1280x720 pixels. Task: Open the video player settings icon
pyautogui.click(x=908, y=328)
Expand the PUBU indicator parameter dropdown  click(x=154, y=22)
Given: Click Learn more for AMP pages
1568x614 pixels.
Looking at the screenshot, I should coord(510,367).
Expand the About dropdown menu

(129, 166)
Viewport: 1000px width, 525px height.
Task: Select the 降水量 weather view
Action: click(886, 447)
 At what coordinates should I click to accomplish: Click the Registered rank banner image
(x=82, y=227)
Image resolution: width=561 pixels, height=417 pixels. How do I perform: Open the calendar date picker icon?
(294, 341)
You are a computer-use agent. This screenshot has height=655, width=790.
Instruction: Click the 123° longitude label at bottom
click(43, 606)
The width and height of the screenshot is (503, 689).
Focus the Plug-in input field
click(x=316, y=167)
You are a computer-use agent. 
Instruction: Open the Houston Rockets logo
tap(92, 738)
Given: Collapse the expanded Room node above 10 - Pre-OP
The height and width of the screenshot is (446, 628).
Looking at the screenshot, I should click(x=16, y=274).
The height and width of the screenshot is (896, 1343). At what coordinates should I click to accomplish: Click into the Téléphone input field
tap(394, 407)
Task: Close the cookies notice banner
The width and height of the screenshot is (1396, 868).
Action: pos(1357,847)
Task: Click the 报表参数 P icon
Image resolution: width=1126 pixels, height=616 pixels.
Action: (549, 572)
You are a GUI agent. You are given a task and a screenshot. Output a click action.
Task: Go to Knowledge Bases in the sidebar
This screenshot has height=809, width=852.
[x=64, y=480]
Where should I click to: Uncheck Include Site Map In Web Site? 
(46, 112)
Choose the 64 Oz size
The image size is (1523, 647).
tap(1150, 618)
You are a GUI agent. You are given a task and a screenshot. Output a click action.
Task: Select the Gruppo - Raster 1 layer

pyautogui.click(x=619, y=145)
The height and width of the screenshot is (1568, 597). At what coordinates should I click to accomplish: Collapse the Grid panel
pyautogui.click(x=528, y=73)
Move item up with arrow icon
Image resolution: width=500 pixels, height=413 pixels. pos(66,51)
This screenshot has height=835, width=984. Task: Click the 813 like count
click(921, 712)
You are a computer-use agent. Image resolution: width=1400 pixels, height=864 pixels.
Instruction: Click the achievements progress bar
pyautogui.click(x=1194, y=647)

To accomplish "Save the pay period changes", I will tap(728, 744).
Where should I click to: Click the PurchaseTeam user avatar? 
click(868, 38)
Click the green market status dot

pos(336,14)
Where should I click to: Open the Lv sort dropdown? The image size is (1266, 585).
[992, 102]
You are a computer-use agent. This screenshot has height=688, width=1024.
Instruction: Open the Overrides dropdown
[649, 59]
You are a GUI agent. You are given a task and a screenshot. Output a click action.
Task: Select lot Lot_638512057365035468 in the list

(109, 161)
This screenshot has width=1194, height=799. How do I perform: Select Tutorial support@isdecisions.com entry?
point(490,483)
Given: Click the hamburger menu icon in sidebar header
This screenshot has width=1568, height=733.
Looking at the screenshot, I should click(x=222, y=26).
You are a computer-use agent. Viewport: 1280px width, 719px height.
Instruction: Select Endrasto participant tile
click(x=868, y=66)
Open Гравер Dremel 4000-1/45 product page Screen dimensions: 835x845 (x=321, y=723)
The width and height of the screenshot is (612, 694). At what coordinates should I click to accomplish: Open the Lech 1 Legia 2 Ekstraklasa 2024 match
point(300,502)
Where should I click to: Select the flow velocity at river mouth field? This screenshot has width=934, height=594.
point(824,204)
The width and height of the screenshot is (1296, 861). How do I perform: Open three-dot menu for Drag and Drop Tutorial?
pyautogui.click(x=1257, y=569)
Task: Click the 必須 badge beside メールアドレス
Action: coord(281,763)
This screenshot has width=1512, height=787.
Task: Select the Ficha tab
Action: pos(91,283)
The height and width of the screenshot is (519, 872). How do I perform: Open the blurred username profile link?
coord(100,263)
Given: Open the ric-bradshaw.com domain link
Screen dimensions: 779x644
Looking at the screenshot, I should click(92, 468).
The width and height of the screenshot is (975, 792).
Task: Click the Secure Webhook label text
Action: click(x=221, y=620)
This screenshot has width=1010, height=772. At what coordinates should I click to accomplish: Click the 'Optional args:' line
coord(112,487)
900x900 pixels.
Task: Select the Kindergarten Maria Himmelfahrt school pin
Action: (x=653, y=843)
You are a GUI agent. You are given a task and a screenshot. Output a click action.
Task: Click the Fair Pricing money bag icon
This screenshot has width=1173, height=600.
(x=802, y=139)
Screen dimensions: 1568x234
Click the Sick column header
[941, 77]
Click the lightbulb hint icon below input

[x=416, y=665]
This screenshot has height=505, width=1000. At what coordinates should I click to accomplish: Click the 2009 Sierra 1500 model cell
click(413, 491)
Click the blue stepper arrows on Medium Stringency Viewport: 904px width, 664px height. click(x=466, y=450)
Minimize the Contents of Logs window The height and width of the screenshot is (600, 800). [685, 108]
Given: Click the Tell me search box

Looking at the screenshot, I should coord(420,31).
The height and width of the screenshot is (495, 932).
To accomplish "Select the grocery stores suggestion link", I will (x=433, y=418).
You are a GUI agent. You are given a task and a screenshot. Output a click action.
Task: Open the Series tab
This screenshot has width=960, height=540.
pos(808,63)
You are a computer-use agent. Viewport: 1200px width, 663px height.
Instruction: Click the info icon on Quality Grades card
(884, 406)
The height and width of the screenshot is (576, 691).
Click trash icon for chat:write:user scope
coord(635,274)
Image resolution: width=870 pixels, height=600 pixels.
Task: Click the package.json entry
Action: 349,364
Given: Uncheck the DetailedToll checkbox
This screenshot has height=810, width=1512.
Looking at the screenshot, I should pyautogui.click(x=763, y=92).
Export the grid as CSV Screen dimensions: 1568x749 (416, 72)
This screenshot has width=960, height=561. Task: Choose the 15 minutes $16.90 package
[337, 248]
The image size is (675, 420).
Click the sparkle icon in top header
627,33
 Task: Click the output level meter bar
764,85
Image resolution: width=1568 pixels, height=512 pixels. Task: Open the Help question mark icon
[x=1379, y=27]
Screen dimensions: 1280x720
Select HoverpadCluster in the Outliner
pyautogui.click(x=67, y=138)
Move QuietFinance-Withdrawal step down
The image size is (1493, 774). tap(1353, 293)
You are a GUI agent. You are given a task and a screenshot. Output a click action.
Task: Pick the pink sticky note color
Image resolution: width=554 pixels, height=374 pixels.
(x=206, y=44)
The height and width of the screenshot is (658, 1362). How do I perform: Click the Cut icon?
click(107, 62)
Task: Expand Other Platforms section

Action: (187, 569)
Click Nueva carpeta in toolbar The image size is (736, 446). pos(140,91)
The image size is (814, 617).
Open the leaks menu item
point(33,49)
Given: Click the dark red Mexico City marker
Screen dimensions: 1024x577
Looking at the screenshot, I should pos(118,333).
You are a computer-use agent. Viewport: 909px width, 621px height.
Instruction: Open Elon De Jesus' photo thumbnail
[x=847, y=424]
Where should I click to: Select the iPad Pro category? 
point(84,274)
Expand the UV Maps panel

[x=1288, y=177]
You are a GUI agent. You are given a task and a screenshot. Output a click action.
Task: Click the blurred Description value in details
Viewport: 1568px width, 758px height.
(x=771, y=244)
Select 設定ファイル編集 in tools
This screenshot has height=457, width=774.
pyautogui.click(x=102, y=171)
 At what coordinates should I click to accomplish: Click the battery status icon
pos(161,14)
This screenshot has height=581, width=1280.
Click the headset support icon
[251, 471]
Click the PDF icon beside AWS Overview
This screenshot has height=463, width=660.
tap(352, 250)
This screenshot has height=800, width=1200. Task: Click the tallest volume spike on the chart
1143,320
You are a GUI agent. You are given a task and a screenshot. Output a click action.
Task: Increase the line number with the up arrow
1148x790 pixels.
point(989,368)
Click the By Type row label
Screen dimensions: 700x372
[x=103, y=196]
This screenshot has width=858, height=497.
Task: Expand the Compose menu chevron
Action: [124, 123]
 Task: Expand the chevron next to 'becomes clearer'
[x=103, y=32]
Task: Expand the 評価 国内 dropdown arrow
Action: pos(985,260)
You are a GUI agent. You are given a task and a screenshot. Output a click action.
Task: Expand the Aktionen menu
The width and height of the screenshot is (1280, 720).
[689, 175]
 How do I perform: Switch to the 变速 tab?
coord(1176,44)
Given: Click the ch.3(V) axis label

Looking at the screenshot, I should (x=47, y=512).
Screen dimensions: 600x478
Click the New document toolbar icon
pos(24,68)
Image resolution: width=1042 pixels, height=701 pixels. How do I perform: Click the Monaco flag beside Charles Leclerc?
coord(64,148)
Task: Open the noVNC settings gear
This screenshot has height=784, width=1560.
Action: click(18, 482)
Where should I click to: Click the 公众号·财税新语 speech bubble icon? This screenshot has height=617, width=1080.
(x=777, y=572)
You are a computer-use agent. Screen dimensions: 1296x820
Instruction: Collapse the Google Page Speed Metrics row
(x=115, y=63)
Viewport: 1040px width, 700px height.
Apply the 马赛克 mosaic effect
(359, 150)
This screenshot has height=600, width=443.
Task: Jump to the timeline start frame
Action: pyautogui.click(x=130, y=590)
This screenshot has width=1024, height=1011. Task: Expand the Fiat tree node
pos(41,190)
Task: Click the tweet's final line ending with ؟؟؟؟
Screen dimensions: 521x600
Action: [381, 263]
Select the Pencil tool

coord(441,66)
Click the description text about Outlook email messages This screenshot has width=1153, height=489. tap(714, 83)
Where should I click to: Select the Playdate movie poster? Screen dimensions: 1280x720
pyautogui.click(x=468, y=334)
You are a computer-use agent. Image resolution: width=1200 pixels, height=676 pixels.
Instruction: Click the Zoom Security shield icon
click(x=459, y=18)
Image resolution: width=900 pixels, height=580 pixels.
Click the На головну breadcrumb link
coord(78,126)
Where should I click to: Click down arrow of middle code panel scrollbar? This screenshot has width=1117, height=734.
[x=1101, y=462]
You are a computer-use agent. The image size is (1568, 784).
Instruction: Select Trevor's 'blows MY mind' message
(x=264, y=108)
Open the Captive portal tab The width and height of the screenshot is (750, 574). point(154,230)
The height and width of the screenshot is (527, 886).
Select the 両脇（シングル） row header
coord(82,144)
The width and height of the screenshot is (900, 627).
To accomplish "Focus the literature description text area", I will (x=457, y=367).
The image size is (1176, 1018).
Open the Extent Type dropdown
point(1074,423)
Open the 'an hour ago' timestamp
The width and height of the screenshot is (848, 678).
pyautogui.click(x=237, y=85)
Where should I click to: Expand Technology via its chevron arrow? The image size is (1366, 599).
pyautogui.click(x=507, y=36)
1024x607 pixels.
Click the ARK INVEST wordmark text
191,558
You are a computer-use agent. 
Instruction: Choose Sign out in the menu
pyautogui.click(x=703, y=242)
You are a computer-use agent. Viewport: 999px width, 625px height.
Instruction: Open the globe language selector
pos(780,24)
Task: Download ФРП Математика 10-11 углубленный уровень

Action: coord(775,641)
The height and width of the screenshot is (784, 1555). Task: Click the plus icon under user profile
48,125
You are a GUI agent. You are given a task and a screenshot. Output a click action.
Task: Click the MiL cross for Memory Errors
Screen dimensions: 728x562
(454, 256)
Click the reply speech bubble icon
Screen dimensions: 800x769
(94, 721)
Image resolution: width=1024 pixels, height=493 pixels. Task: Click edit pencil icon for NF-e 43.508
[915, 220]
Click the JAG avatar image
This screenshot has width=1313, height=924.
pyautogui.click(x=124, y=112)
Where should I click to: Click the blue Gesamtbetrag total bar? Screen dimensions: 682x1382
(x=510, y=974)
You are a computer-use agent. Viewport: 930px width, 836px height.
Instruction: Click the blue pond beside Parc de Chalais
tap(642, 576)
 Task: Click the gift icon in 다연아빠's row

++++++++++

### Task item
In the listing above, find the line with "The width and height of the screenshot is (1296, 861)." and the line with "Given: Uncheck the DetailedToll checkbox"; output exactly those lines and all lines between them.

### Answer to this problem
The width and height of the screenshot is (1296, 861). How do I perform: Open three-dot menu for Drag and Drop Tutorial?
pyautogui.click(x=1257, y=569)
Task: Click the 必須 badge beside メールアドレス
Action: coord(281,763)
This screenshot has width=1512, height=787.
Task: Select the Ficha tab
Action: pos(91,283)
The height and width of the screenshot is (519, 872). How do I perform: Open the blurred username profile link?
coord(100,263)
Given: Open the ric-bradshaw.com domain link
Screen dimensions: 779x644
Looking at the screenshot, I should click(92, 468).
The width and height of the screenshot is (975, 792).
Task: Click the Secure Webhook label text
Action: click(x=221, y=620)
This screenshot has width=1010, height=772. At what coordinates should I click to accomplish: Click the 'Optional args:' line
coord(112,487)
900x900 pixels.
Task: Select the Kindergarten Maria Himmelfahrt school pin
Action: (x=653, y=843)
You are a GUI agent. You are given a task and a screenshot. Output a click action.
Task: Click the Fair Pricing money bag icon
This screenshot has width=1173, height=600.
(x=802, y=139)
Screen dimensions: 1568x234
Click the Sick column header
[941, 77]
Click the lightbulb hint icon below input

[x=416, y=665]
This screenshot has height=505, width=1000. At what coordinates should I click to accomplish: Click the 2009 Sierra 1500 model cell
click(413, 491)
Click the blue stepper arrows on Medium Stringency Viewport: 904px width, 664px height. click(x=466, y=450)
Minimize the Contents of Logs window The height and width of the screenshot is (600, 800). [685, 108]
Given: Click the Tell me search box

Looking at the screenshot, I should coord(420,31).
The height and width of the screenshot is (495, 932).
To accomplish "Select the grocery stores suggestion link", I will (x=433, y=418).
You are a GUI agent. You are given a task and a screenshot. Output a click action.
Task: Open the Series tab
This screenshot has width=960, height=540.
pos(808,63)
You are a computer-use agent. Viewport: 1200px width, 663px height.
Instruction: Click the info icon on Quality Grades card
(884, 406)
The height and width of the screenshot is (576, 691).
Click trash icon for chat:write:user scope
coord(635,274)
Image resolution: width=870 pixels, height=600 pixels.
Task: Click the package.json entry
Action: 349,364
Given: Uncheck the DetailedToll checkbox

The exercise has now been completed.